[Word and element location rows]
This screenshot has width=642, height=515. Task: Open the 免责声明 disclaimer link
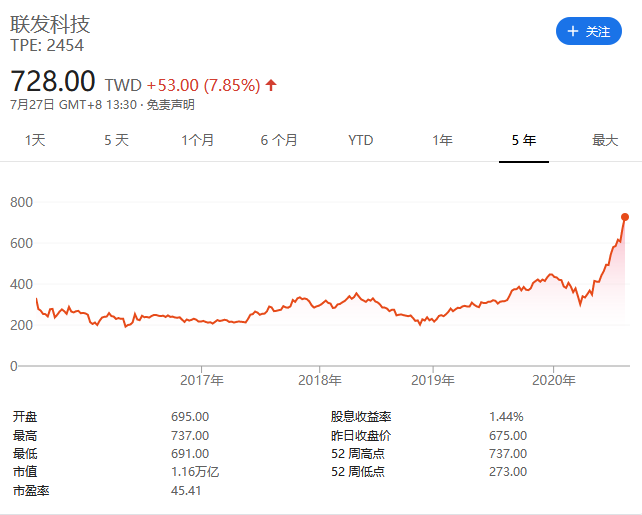[171, 105]
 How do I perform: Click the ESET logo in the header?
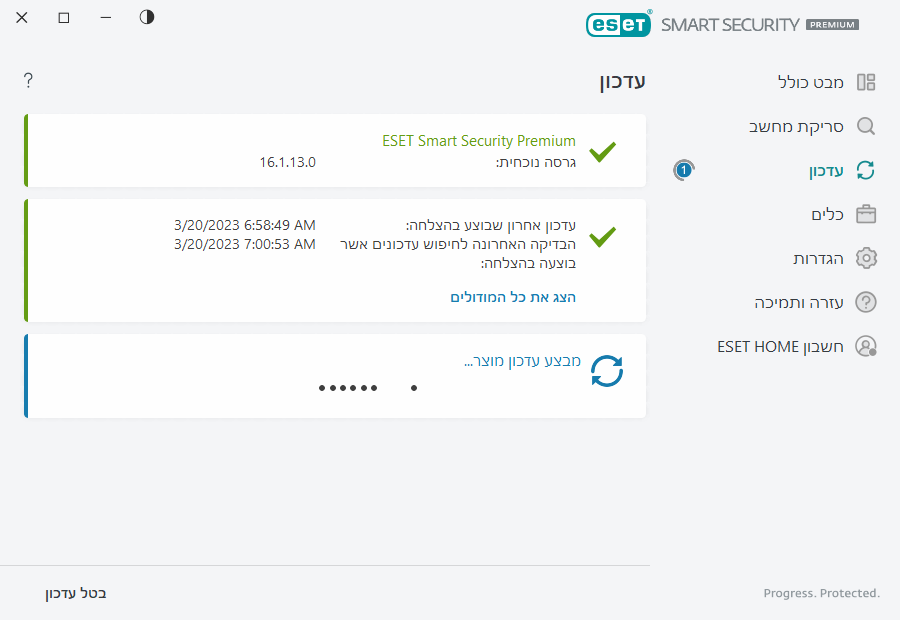tap(618, 24)
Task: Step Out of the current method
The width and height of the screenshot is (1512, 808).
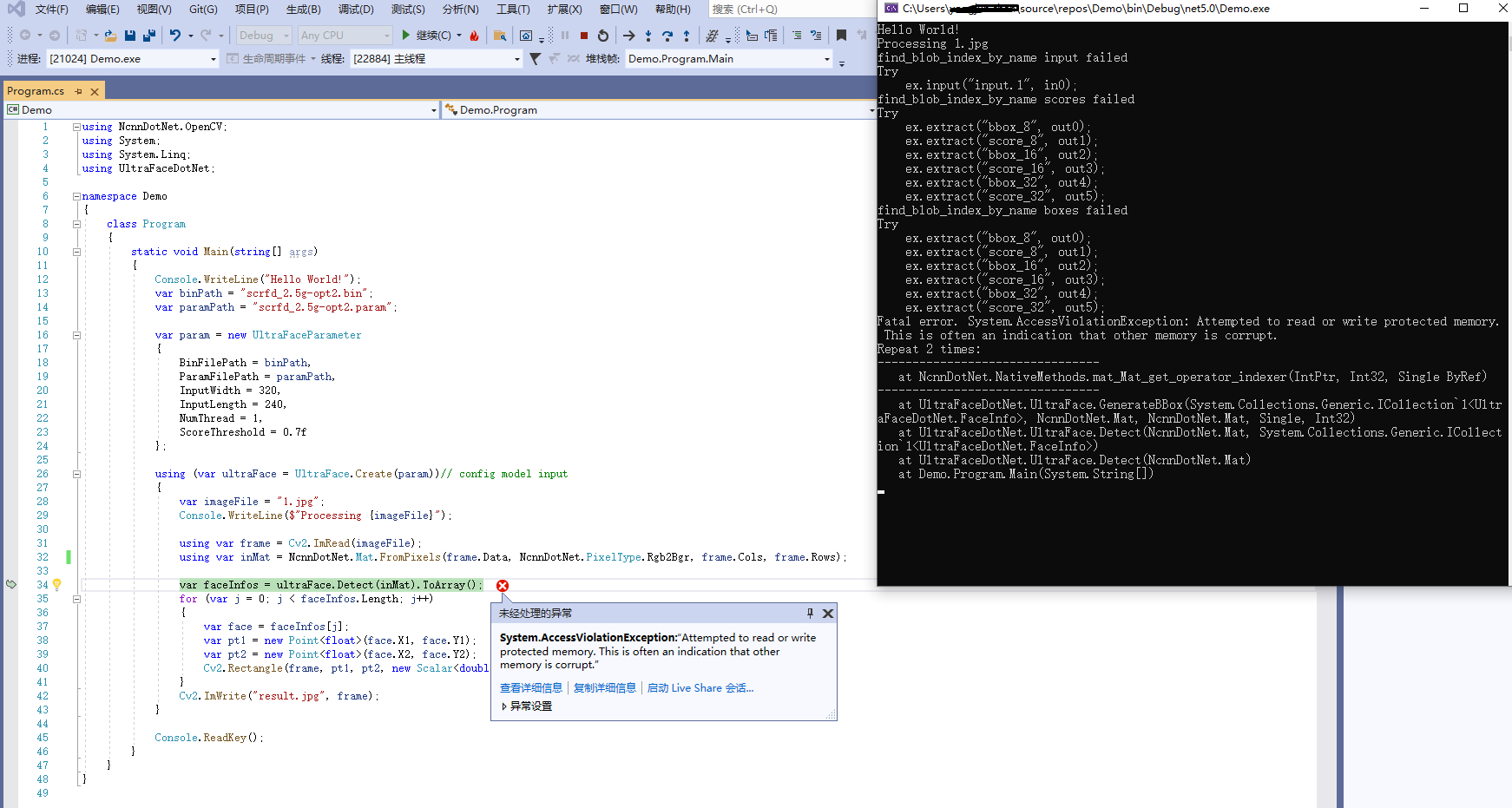Action: (x=687, y=36)
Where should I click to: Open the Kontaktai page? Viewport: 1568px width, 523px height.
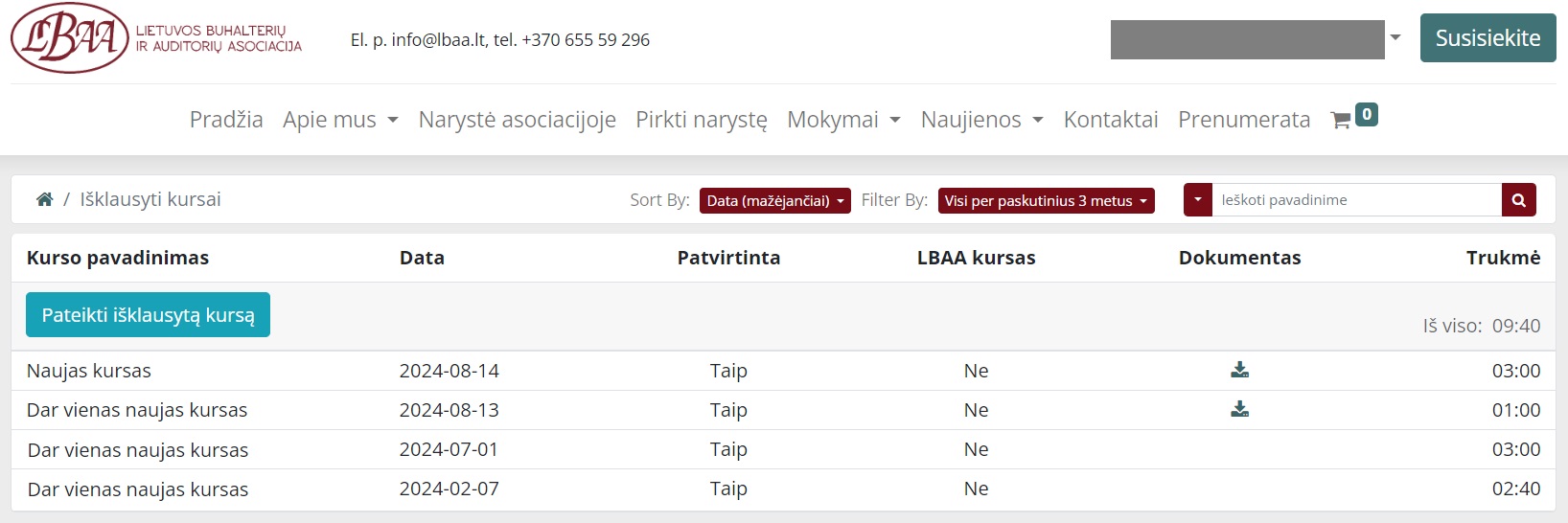[x=1110, y=120]
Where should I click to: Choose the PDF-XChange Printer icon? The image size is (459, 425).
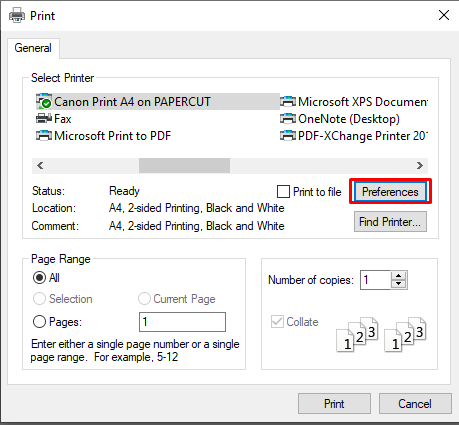pyautogui.click(x=288, y=135)
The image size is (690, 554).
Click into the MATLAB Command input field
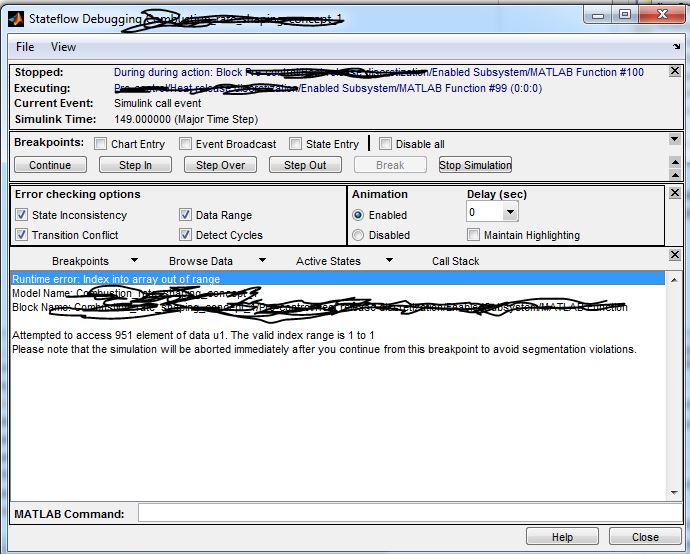(406, 514)
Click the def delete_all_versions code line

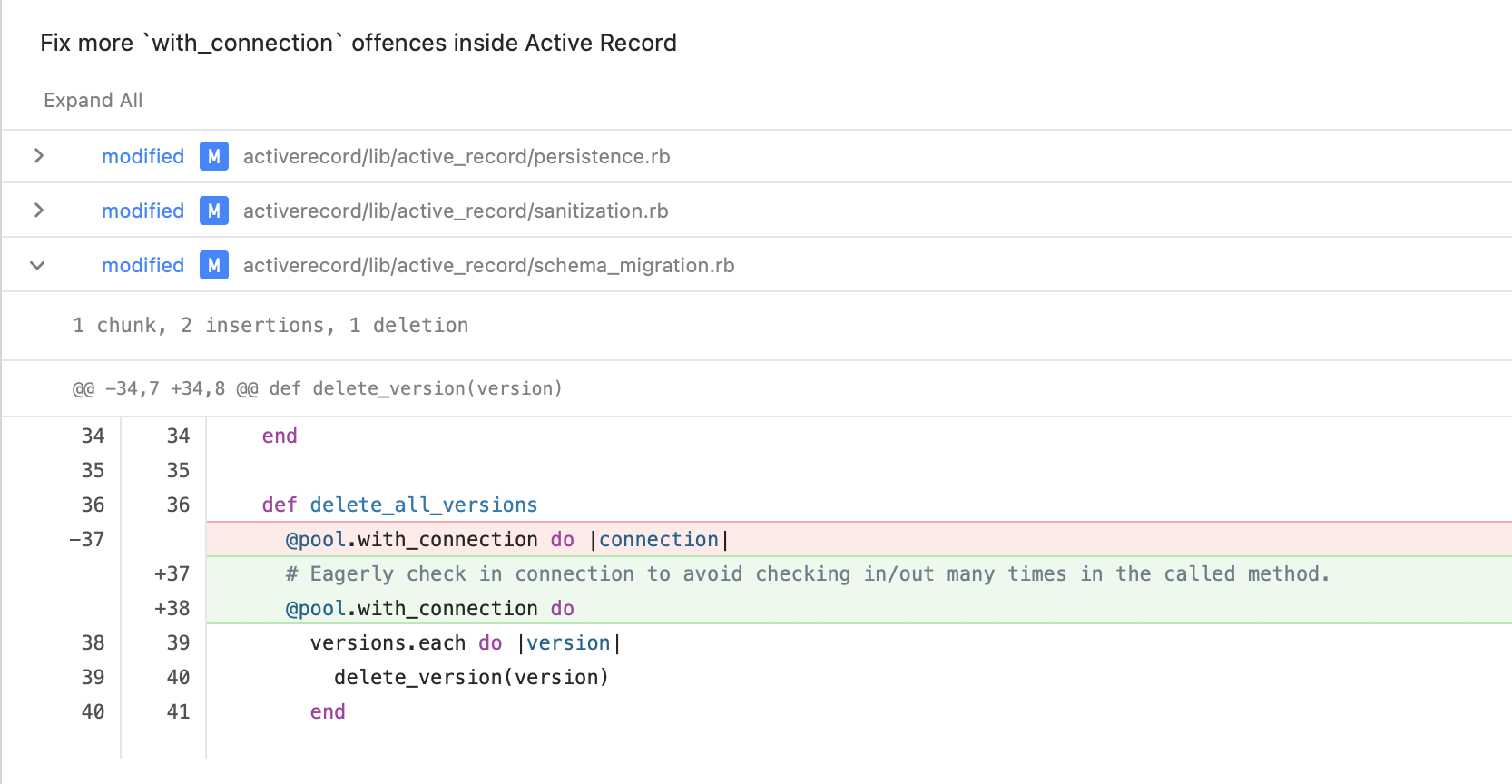pyautogui.click(x=399, y=505)
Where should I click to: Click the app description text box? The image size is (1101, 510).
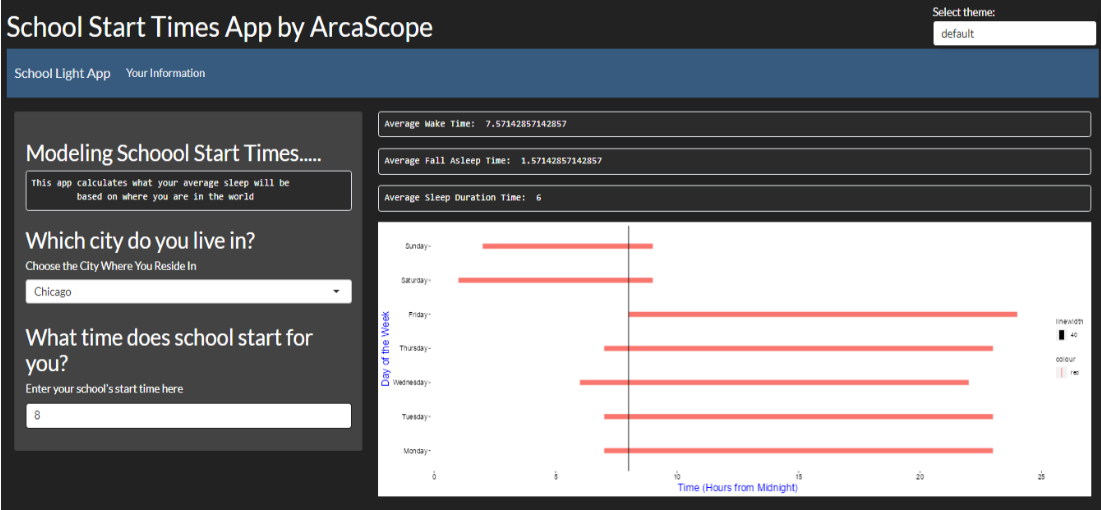188,190
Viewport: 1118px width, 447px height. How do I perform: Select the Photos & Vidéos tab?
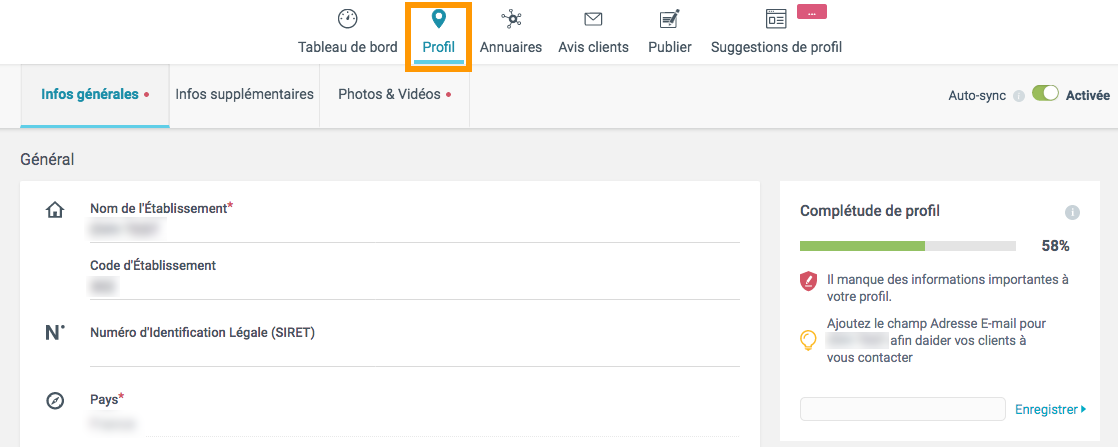click(x=394, y=95)
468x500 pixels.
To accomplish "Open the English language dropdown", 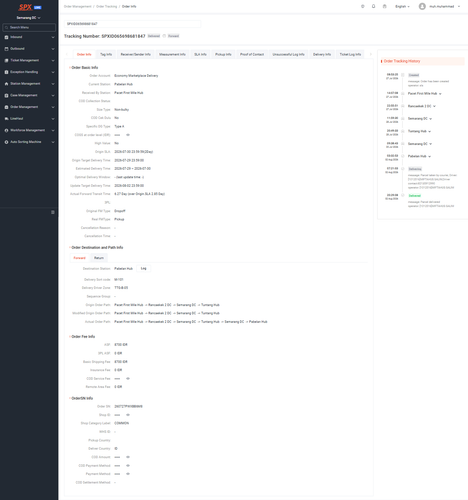I will tap(402, 6).
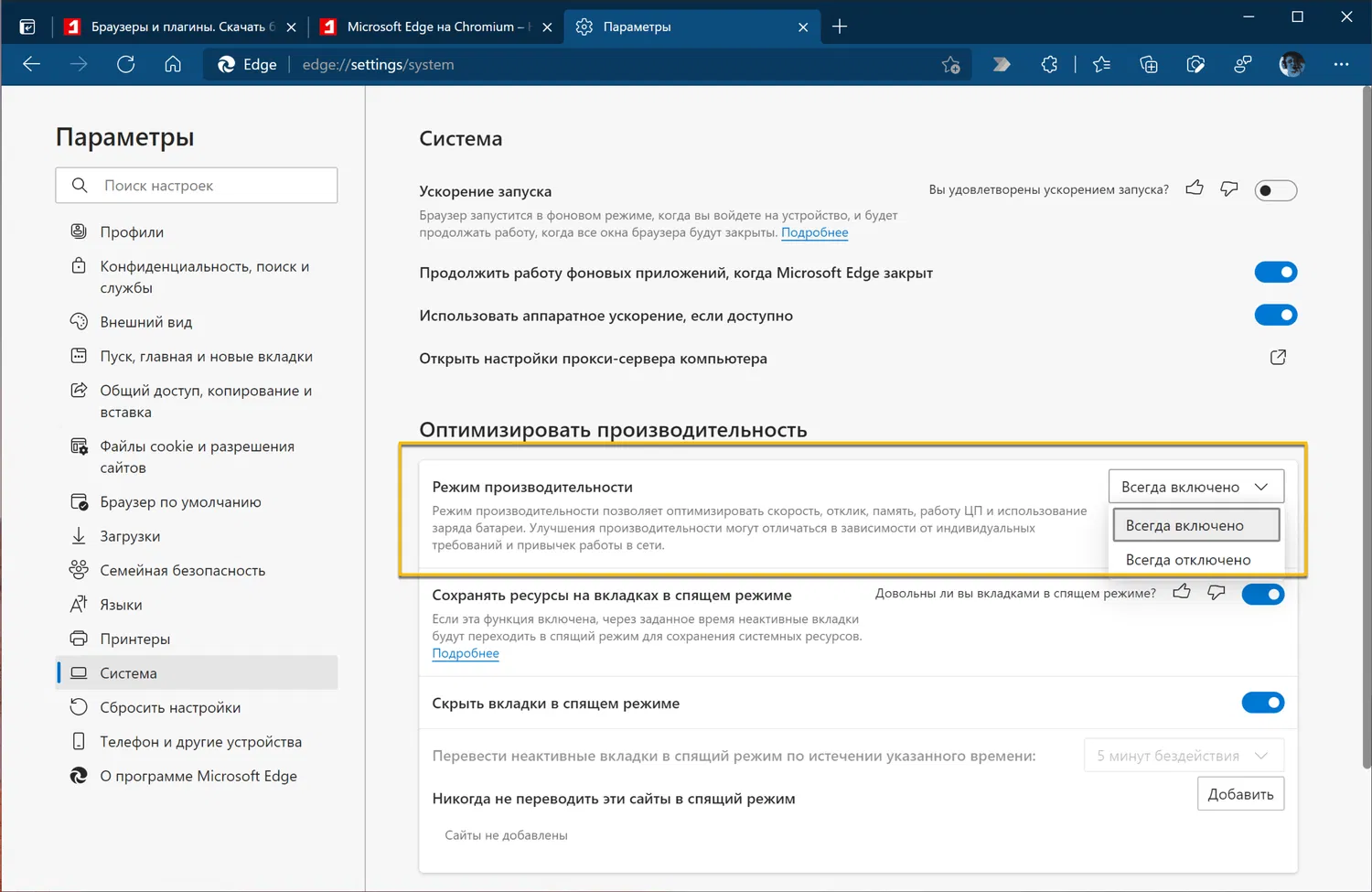The image size is (1372, 892).
Task: Click the "Добавить" button
Action: (x=1240, y=794)
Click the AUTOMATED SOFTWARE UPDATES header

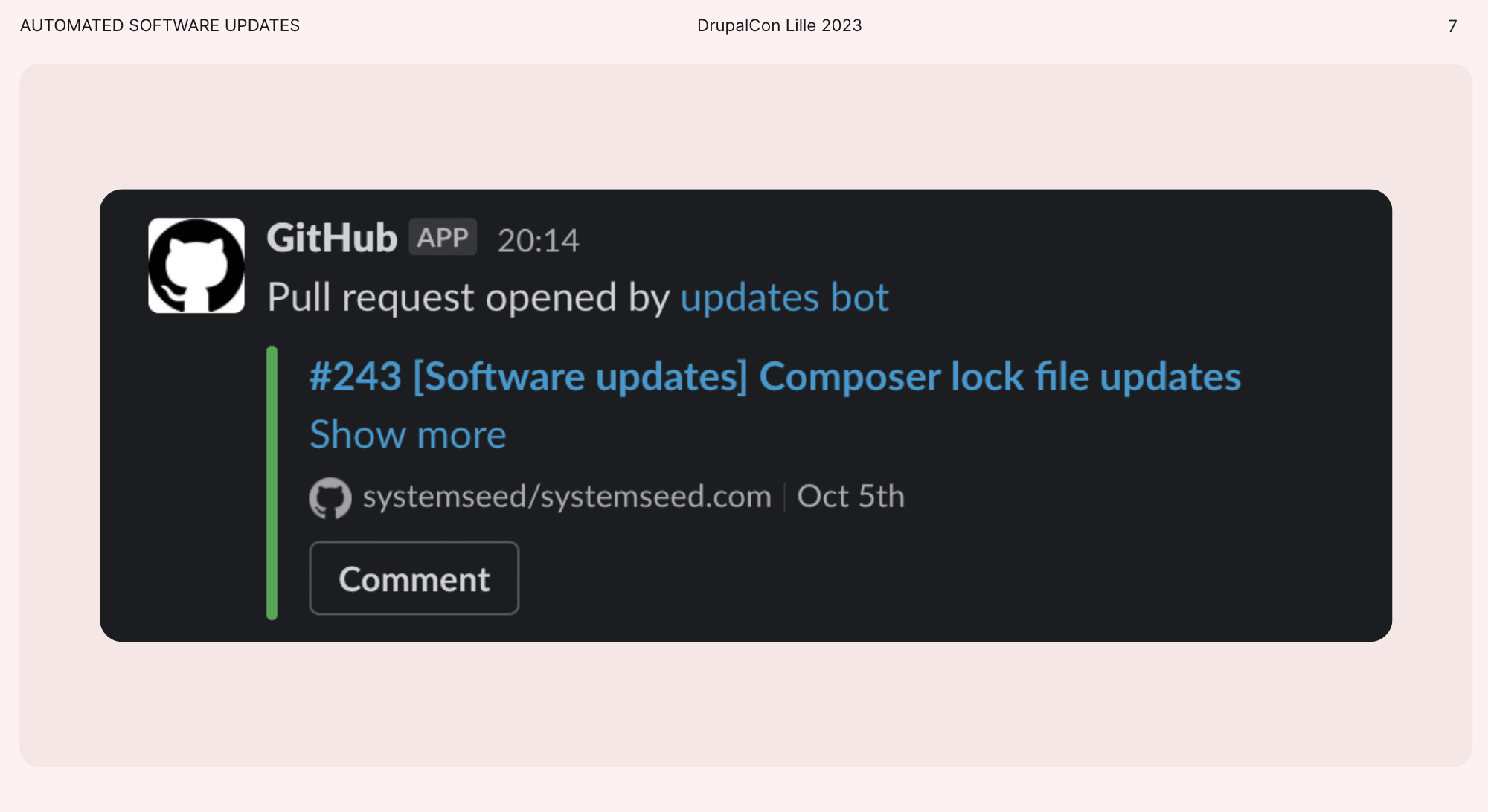pos(160,25)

#### [INSTRUCTION]
From the rows above, pull out every line that contains the string "screenshot", and copy each such line in full. Matching is case-sensitive.

#### [EXERCISE SOLUTION]
This screenshot has width=642, height=515. Task: Open the 免责声明 disclaimer link
The width and height of the screenshot is (1512, 808).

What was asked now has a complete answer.